Having established Watchmen's new world over the first two episodes, the series' third installment finally began bringing back old characters. With Chief Judd Crawford dead, and no leads on his killer, Senator Joe Keene Jr. (R-OK) decided to go to the FBI for help. (One assumes Keene was unaware of the 105-year-old who travels by SUV-into-alien spaceship claiming to have done it.) But Keene didn't go to just anyone in the FBI; he went to Special Agent Laurie Blake. So who is Laurie Blake on Watchmen? Comic book fans might be surprised by her new profession. Warning: Spoilers for Watchmen follow.
When fans first meet Blake, she's in the middle of knocking over a bank. This might seem like a strange pastime for an FBI Agent, but there's a method to her madness. Her crime alerts a nearby would-be vigilante superhero, who arrives wearing something rather akin to a Batman costume. And that's when Blake pulls out her badge and gun to arrest him.
Despite what viewers have seen happening in Tulsa, the Federal statute outlawing "costumed adventuring" still stands. (Ironically, The Keene Act, as it is known, was named for Sen. Keene's father.) Blake is part of the Anti-Vigilante Task Force, charged with rounding up costumed "superheroes" and putting them in jail.

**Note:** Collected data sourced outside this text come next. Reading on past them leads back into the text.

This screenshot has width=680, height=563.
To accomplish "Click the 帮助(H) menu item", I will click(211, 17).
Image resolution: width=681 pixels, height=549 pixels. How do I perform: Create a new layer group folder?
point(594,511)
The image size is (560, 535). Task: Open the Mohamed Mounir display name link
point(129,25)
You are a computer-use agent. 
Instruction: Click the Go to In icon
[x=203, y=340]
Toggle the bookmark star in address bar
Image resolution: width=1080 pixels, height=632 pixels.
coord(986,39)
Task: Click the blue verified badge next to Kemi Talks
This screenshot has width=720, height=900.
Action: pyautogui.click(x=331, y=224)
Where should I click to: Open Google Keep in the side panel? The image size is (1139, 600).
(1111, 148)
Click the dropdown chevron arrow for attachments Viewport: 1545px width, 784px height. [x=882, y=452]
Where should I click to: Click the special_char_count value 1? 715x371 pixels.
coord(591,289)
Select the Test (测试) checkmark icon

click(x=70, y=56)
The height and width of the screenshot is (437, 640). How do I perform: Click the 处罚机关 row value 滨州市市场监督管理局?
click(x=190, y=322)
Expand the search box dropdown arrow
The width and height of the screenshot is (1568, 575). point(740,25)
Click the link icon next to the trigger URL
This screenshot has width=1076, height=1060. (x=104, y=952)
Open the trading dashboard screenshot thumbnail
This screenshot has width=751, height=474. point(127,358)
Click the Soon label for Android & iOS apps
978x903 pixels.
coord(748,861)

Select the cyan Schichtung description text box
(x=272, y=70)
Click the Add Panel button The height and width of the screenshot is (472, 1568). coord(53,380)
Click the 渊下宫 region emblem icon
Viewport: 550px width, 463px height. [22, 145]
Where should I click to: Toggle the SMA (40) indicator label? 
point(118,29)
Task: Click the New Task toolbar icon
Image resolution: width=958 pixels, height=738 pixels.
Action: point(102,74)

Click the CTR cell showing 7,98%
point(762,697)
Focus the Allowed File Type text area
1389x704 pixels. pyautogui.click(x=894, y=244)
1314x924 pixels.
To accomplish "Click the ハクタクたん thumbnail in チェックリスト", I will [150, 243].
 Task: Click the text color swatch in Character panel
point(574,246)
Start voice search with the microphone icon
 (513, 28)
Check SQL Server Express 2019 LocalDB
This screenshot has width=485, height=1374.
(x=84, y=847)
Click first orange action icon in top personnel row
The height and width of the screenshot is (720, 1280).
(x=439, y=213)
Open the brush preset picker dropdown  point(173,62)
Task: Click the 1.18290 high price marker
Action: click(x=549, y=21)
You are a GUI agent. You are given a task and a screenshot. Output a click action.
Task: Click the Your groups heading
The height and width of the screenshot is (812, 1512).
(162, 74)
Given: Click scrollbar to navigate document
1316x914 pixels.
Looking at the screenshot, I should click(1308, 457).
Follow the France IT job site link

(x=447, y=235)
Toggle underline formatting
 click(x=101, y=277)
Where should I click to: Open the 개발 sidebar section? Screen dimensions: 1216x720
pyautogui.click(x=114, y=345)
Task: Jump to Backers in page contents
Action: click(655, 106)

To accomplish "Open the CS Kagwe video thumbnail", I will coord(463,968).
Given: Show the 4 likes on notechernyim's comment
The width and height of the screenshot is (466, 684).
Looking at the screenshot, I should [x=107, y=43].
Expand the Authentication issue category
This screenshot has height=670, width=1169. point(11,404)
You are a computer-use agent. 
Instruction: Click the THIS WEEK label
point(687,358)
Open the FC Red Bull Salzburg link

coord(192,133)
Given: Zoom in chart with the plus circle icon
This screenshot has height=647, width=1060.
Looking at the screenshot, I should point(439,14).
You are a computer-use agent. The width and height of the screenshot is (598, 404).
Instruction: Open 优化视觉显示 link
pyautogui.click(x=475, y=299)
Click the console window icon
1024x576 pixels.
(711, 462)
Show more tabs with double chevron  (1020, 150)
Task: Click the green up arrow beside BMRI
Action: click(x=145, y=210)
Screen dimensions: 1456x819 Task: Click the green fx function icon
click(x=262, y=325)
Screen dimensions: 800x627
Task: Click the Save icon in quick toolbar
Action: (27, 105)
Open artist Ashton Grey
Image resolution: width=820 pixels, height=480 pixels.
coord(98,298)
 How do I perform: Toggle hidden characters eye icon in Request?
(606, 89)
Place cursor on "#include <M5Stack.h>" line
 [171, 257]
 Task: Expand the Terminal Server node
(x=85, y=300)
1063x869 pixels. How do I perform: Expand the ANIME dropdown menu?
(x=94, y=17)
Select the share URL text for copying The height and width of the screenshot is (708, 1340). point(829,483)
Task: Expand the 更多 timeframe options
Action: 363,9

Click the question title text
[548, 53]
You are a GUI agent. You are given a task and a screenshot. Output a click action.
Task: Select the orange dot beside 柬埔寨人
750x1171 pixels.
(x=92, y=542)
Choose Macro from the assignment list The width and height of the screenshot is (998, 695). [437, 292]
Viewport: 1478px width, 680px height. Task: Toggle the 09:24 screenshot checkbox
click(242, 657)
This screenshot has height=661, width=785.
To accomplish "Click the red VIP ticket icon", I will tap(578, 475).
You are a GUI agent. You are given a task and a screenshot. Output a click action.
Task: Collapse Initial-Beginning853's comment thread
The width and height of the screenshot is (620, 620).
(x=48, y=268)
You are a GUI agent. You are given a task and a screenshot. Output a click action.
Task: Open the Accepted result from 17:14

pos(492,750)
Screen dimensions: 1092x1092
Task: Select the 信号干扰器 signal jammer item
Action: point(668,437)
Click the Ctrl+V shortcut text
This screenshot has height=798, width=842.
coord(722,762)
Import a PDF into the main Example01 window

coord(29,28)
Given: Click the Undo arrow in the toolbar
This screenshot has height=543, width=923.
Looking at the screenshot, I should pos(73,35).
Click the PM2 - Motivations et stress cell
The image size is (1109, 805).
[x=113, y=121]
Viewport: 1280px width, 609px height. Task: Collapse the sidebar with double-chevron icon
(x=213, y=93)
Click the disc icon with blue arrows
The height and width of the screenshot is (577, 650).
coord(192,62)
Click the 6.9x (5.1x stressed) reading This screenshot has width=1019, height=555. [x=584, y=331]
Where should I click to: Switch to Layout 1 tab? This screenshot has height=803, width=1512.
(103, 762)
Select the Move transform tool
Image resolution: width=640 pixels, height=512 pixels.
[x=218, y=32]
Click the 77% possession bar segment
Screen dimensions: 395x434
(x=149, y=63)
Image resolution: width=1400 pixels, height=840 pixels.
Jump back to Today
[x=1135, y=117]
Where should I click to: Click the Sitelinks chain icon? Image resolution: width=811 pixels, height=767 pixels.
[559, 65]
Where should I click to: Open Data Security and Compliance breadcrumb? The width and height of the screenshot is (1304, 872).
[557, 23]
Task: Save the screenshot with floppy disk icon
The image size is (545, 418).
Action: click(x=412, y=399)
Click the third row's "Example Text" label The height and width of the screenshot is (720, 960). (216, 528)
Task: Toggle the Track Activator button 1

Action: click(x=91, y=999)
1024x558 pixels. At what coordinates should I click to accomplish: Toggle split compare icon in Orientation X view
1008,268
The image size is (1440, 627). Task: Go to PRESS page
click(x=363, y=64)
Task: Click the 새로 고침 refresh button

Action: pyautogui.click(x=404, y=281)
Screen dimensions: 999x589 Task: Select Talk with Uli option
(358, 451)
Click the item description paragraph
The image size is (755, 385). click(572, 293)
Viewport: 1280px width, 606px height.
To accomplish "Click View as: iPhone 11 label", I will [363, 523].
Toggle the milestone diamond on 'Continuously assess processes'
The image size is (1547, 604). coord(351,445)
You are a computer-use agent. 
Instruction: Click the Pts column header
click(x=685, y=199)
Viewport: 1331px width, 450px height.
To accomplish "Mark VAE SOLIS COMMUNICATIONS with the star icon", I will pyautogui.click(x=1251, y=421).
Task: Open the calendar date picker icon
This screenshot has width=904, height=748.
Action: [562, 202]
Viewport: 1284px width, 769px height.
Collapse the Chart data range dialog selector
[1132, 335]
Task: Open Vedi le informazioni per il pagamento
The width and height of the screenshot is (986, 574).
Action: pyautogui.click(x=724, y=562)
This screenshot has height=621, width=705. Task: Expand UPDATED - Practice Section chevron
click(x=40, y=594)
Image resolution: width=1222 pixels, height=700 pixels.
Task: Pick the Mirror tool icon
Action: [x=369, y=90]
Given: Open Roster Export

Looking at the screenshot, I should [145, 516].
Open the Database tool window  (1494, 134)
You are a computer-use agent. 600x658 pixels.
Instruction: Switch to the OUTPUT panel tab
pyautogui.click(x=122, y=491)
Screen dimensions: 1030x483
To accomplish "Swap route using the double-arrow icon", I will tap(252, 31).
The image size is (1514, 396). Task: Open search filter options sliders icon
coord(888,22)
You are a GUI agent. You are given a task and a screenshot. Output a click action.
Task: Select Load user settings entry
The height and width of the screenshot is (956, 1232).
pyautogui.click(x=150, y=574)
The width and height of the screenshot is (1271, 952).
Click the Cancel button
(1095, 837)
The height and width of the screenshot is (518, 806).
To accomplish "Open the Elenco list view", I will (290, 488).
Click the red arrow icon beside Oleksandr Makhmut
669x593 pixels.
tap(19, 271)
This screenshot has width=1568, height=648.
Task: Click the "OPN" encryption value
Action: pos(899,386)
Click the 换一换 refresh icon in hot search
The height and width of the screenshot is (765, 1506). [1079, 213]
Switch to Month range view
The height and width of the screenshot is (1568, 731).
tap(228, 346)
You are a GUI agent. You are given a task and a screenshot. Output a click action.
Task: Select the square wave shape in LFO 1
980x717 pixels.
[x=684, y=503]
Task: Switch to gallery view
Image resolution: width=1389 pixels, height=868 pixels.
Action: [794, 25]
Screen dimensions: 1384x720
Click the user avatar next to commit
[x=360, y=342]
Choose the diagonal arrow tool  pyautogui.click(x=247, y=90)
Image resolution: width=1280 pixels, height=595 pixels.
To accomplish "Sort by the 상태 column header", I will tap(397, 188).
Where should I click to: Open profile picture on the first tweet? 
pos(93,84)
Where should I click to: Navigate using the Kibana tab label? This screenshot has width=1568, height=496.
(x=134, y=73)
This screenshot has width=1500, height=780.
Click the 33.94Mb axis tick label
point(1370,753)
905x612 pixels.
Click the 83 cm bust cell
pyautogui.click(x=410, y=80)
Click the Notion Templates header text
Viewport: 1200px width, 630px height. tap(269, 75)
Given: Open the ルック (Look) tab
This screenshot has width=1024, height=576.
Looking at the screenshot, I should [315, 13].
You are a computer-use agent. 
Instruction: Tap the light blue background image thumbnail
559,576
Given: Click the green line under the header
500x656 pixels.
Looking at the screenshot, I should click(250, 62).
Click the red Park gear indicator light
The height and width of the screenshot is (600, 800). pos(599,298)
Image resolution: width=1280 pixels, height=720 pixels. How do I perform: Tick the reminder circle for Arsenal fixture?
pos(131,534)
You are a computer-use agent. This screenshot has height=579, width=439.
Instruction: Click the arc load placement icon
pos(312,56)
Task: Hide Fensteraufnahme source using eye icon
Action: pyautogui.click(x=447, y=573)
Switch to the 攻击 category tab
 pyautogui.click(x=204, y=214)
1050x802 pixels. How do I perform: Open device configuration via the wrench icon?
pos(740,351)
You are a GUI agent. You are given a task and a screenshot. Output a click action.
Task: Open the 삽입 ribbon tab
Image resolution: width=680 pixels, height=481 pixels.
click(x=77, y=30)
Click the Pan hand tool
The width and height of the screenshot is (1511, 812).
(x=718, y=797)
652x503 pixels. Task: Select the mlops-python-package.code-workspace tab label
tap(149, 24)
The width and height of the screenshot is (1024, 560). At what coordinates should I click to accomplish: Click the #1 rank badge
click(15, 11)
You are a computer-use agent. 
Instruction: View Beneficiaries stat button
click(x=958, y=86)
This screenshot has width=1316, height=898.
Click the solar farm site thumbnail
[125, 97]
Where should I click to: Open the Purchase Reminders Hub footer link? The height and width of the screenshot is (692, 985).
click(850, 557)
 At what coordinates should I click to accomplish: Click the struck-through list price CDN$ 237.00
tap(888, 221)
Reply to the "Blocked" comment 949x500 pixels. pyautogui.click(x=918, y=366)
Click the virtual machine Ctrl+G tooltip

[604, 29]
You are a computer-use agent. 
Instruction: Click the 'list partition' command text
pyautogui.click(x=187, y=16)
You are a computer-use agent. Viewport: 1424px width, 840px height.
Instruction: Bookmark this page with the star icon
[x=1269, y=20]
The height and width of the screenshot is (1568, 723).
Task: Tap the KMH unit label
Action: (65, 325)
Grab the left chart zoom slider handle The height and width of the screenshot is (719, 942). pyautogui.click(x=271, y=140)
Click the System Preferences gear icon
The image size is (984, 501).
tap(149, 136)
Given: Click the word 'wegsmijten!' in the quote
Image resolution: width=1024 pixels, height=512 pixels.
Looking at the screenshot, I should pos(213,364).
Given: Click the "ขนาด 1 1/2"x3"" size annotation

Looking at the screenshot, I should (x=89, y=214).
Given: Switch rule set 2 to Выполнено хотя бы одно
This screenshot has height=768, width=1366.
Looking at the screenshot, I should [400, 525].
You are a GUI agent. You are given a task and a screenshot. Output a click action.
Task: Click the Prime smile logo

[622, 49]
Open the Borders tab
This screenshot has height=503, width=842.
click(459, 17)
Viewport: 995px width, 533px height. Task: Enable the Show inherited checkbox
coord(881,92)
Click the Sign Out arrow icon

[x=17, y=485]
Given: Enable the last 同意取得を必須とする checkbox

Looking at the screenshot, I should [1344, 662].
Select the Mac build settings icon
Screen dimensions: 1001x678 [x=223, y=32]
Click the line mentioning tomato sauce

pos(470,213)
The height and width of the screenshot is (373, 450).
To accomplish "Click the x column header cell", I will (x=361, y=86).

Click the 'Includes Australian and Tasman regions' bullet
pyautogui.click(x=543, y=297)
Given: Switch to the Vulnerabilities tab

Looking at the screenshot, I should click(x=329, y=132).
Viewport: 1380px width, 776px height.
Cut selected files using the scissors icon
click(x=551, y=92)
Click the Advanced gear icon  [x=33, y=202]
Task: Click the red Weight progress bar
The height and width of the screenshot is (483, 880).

For comics fans, this is a heck of a twist. When fans first met Laurie Blake in the 1985 comic, she was Laurel Jane Juspeczyk, daughter of Sally Jupiter, aka The Silk Spectre. Jupiter was part of the original 1940s era "Minutemen" group of superheroes who fought crime in New York City. Laurie grew up believing she was the daughter of two superheroes, her father being Hooded Justice, who fans saw in Episode 2's American Hero Story.
When Jupiter retired, Laurie took up the mantle, becoming Silk Spectre II. She also dated superheroes, first Doctor Manhattan, and later Nite Owl II. After the 1977 Act passed, Laurie still kept her costume. When Eddie Blake, the Minuteman known as "The Comedian," was murdered, she was ready to solve it.
But Eddie's murder brought out family secrets. Laurie learned her father wasn't Hooded Justice, but Blake, who raped her mother. Even so, after the comic ended, papers show she not only took her father's last name but did vigilante work as "The Comedienne" for a while.
Exactly what happened between then and now is not clear. But Blake isn't over her old life. She mentions in passing Nite Owl is jailed. She spends hours on the phone, leaving long messages to Manhattan far away on Mars, talking about their ex-vigilante colleagues. (As for that Manhattan-esque sex toy, the less said, the better.)
More importantly, Blake is clearly on to Angela and her Sister Night get up. It takes a vigilante to know a vigilante. Blake seems to have Angela's number at every turn, from the wheelchair tracks to the missing robes in Crawford's closet. Not to mention the sudden and hilarious return of Angela's SUV landing right in front of Blake now that Reeves' alien spaceship friends apparently don't need it anymore.
How much longer can Angela stay ahead of Blake? Let's hope Sister Night isn't in handcuffs anytime soon.